Home→Forums→Relationships→very confused-new girlfriend, ex-girlfrend. Help me please→Reply To: very confused-new girlfriend, ex-girlfrend. Help me please
* Dear Brandy:
“What’s the cure for rejection anxiety? Anyone know?”- I will take the challenge, referring to the content of this thread: rejection is scary, naturally. So are heights, therefore most people will not engage in rock climbing by choice, or jump out of an airplane with a parachute. But some people do these things, stimulated by the fear of climbing a steep rock, stimulated by the fear of falling to their death if they make the wrong move. It excites them.
Some people are excited by rejection, it stimulates them, it excites them in much the same way others are excited by rock climbing. And just like a person excited by climbing steep rocks is not interested in no longer climbing, so is a person excited by rejection, not interested in … no longer being rejected.
When John waited for his mother to pick him up, 4th grade, Christmas time, that was the most exciting time of his life. It was going to be the best Christmas ever, followed by a happily-ever-life in Oregon with his mother who finally, he was told, was okay and capable to be the mother he needed for so long.

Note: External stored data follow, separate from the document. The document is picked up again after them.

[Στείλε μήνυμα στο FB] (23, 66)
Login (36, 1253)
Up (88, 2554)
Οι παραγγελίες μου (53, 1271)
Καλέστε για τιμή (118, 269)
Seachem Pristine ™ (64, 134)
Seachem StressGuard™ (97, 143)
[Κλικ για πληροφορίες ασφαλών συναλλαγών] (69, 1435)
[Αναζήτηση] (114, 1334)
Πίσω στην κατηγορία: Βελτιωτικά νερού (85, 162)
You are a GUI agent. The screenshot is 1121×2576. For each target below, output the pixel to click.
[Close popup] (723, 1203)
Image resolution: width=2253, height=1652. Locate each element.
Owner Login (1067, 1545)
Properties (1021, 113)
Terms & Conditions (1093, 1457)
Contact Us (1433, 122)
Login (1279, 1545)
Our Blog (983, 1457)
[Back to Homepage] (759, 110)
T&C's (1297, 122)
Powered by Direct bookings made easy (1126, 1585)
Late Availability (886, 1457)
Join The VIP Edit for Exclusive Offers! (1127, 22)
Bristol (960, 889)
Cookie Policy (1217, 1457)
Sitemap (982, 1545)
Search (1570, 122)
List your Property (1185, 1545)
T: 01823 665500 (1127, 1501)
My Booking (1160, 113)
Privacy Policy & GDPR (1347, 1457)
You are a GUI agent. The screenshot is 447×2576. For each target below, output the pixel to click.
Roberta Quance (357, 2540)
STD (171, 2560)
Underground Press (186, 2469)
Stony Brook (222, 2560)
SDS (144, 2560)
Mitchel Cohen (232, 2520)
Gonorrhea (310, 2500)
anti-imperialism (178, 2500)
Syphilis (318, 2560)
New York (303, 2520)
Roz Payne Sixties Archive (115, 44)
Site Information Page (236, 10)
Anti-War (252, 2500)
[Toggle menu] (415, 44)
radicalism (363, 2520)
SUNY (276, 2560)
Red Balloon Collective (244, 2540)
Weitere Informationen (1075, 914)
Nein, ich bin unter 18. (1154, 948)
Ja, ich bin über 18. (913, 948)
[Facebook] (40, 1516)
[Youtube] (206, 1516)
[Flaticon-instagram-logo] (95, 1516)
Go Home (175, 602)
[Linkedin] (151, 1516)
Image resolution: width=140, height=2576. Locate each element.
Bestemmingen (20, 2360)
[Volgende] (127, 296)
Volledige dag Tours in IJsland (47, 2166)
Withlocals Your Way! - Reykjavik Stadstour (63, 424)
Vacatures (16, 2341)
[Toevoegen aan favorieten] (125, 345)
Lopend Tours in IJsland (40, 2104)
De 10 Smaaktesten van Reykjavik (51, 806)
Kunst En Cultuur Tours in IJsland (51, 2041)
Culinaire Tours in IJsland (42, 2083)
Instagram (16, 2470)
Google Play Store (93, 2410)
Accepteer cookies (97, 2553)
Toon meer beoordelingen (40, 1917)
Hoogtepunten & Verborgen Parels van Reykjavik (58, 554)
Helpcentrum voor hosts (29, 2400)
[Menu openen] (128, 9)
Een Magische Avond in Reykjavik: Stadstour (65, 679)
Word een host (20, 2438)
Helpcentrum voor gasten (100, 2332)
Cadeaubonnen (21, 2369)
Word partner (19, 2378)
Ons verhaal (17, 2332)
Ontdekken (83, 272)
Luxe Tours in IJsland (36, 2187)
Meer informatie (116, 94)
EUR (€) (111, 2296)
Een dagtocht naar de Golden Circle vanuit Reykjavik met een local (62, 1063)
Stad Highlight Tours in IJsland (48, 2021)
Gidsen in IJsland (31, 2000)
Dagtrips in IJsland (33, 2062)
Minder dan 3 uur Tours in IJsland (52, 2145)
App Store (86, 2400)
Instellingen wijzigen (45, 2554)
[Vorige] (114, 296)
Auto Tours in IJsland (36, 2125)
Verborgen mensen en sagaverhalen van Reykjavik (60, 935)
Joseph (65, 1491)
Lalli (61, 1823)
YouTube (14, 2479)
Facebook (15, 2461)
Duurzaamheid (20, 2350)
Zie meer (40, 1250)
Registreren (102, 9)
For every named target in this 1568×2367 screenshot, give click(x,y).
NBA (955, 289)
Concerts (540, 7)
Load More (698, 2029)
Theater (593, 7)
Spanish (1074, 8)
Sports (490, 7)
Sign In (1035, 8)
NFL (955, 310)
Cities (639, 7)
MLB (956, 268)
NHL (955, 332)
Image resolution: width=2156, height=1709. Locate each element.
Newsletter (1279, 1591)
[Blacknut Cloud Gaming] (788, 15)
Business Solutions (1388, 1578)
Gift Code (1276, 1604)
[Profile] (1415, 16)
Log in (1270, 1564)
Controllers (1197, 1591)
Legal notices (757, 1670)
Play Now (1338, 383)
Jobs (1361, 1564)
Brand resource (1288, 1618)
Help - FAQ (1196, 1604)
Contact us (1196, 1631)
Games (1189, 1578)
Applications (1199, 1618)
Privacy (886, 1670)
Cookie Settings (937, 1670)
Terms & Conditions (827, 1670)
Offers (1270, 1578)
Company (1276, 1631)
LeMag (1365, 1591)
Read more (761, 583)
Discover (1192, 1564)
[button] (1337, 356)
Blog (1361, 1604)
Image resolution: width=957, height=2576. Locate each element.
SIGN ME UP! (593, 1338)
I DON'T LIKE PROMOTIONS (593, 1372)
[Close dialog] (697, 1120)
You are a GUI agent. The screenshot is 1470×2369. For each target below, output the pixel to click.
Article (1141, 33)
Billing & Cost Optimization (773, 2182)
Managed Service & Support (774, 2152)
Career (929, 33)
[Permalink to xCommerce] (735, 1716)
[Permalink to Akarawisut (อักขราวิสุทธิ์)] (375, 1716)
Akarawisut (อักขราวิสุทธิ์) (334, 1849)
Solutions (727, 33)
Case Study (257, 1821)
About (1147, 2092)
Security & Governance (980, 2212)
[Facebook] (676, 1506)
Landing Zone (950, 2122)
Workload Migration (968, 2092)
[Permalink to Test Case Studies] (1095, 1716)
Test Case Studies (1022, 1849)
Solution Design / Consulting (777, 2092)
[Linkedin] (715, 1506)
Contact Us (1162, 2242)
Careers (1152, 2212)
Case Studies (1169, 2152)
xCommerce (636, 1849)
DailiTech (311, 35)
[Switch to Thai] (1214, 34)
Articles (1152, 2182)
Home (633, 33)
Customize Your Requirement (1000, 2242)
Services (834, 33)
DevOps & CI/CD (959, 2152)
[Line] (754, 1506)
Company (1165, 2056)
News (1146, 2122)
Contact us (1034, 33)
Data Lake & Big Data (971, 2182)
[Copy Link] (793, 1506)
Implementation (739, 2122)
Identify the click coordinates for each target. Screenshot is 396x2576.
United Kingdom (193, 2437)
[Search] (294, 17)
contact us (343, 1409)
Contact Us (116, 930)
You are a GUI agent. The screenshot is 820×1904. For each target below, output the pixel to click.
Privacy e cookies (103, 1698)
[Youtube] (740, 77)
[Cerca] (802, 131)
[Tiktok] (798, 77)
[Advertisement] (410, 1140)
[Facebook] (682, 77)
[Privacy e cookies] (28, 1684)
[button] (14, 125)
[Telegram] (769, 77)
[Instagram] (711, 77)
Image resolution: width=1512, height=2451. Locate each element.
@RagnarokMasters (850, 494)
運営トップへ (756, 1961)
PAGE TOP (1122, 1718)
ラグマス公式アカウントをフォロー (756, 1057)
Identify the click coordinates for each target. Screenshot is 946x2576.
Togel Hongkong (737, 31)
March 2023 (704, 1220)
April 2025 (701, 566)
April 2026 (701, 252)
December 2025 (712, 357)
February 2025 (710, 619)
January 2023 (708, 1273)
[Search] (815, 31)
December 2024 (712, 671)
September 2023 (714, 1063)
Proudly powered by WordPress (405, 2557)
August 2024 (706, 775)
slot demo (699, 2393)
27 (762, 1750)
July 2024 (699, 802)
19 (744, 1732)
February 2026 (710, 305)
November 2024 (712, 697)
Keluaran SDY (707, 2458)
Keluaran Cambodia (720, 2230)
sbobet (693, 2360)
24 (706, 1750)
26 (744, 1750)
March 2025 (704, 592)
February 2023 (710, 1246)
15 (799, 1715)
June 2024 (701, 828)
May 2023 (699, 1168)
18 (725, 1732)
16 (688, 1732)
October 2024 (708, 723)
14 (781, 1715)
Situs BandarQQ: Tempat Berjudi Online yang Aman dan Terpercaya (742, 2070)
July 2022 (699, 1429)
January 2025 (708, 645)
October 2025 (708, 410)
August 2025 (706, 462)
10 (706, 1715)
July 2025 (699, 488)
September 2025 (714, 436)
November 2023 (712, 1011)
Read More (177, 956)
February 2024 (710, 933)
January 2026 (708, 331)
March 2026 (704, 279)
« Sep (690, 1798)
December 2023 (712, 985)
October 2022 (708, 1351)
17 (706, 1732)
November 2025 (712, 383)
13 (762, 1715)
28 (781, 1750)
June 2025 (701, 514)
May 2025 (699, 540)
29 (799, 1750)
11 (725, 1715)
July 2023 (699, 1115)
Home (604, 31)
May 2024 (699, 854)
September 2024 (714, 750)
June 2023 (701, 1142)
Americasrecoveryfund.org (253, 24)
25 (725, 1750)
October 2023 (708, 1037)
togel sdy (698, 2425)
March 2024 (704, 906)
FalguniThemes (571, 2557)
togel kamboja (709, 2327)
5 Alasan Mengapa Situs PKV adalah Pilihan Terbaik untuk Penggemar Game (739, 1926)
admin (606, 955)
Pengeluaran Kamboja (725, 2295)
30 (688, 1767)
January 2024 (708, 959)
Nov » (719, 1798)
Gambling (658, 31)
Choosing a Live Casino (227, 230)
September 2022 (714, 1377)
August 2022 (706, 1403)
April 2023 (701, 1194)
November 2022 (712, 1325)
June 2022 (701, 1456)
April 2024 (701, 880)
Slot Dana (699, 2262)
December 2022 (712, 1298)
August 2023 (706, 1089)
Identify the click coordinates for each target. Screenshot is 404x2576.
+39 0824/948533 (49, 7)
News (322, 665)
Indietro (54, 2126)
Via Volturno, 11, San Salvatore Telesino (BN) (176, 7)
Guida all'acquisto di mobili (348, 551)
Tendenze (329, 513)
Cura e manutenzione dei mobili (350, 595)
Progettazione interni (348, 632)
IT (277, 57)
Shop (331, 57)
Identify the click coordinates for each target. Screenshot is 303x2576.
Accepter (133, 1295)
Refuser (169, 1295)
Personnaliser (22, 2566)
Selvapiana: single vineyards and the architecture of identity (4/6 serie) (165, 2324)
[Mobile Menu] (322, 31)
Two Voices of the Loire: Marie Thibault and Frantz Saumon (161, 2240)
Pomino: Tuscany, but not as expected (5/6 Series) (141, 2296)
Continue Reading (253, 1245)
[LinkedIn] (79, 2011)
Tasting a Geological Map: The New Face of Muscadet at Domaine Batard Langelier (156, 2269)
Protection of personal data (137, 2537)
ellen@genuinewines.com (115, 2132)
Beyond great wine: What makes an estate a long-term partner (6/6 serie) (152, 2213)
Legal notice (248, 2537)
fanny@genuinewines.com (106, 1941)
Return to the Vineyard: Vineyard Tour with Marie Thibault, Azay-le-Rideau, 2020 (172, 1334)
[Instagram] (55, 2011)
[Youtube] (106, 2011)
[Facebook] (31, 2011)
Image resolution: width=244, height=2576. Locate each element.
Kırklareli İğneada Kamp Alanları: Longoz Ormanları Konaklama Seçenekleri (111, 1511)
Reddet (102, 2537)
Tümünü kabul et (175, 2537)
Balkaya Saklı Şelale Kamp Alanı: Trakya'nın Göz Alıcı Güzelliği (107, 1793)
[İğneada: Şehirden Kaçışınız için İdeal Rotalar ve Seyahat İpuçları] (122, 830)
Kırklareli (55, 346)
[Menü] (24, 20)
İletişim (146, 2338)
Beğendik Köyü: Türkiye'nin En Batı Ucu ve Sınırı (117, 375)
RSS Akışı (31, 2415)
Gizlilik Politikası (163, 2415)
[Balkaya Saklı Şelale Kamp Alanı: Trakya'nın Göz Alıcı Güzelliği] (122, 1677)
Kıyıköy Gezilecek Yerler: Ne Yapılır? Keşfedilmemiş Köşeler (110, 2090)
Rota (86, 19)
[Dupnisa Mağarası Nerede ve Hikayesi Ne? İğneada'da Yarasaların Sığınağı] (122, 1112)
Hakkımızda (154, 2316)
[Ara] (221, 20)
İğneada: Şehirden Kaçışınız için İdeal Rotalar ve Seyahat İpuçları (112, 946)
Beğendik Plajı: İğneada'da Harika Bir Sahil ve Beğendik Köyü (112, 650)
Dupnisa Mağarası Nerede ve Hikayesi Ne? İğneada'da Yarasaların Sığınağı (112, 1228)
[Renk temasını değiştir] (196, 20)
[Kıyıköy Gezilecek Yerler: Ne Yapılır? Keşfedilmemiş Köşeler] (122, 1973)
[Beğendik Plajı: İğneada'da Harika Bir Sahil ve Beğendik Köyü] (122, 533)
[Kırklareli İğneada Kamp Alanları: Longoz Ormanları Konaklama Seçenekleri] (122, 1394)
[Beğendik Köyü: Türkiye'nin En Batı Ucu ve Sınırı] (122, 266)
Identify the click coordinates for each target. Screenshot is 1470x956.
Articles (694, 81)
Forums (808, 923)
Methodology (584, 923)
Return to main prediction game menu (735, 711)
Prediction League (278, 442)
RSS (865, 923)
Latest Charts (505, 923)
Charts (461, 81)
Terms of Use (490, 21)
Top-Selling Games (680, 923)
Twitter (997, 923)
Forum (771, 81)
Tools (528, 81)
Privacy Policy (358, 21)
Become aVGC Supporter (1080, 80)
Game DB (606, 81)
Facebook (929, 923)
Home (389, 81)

It didn’t happen that way. There was no happily-ever-after. She didn’t attend to him, didn’t come to see him at school sporting events, late to pick him up, had a series of boyfriends, one who was abusive to John for years. The close, loving relationship he longed for with his mother did not happen.
And so, it was that waiting at Christmas time for his mother to pick him up, that was the highlight of his childhood, the exciting time. It is this excitement that he is trying to recreate and relive now. He is not trying to re-experience a loving, close relationship: he doesn’t have that experience and he gave up on having it long ago.
He is trying to re-experience that which he did experience before, and that is the excitement of waiting.